Examining Factors that Lead to Persistence of African American Male Student Athletes in Community Colleges

Kevin Anthony Christian

Major Professor: Nance Lucas, PhD, Center for the Advancement of Well-Being

Committee Members: Linn Jorgenson, Todd Rose

The Hub (SUB II), #VIP III
November 30, 2018, 03:30 PM to 05:30 PM

Abstract:

African American male student athletes who persist in community colleges are a rarely studied population.  Their success rate of earning an associate degree and transferring to a four-year institution of higher education is low.  African American males continue to struggle when faced with the challenge of pursuing a college education (Bush & Bush, 2010).  As with every promising African American male community college student, there are barriers to enrollment and completion.  This study was designed to capture the factors that influenced the success of African American male student athletes in community colleges.  To understand how the study participants viewed their persistence, face-to-face interviews were conducted with 16 African American male students who were in enrolled in community colleges as full-time students and who were officially designated by their colleges as student athletes.  This study employed a qualitative research design using open-ended interview questions.
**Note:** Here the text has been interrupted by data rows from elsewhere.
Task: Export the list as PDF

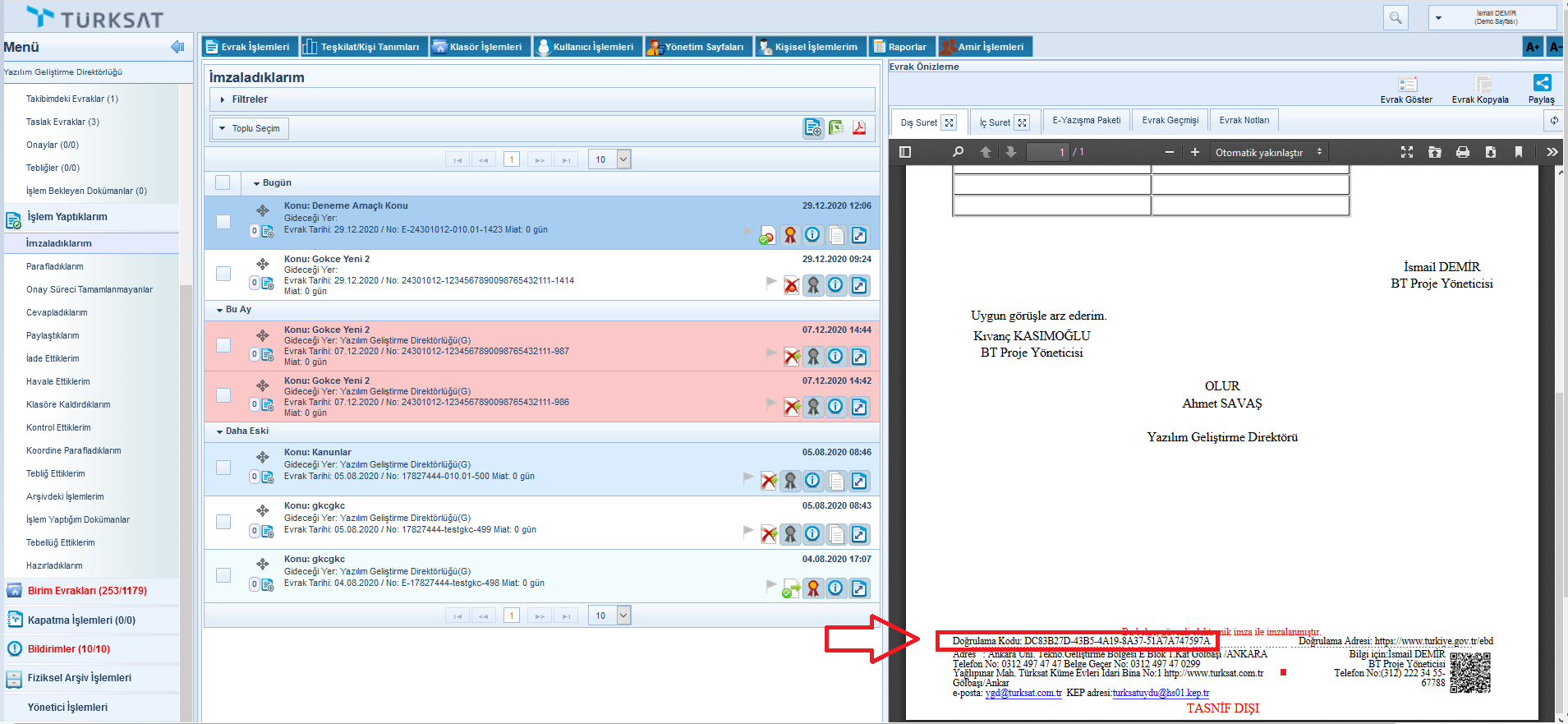Action: pos(859,127)
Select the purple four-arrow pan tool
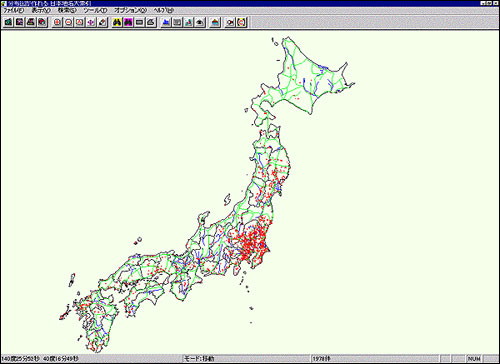The image size is (500, 364). click(x=91, y=22)
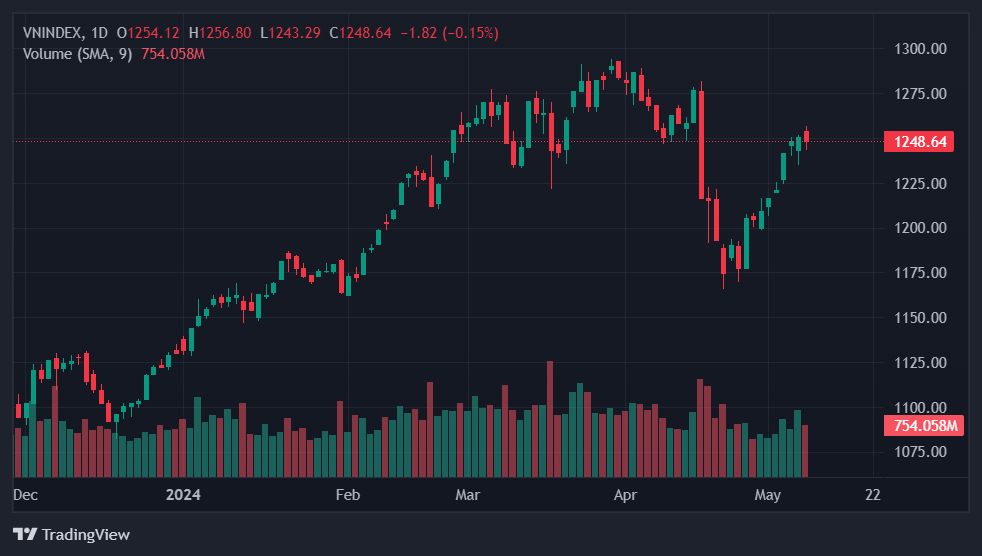
Task: Click the rightmost red candlestick
Action: pyautogui.click(x=806, y=137)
The interview data were collected using the following research questions: 1) What does it mean to be a community college student athlete; 2) What experiences have had the greatest impact on their persistence as an African American male student athlete; and 3) What factors helped these individuals prepare for their role as a student athlete?  The data collected were analyzed using descriptive case study analysis.   The findings of the study reveal that family and parental support, a conducive campus environment and dedicated student support services are essential to the success of African American male student athletes in community colleges.  Results of the study created a profile of African American male student athletes who were close to obtaining an associate degree.  The research explored the perceptions of these student athletes and the factors that they deemed responsible for their success.  Recommendations of this study will assist community college in developing model programs incorporating the identified success factors for its student athlete population.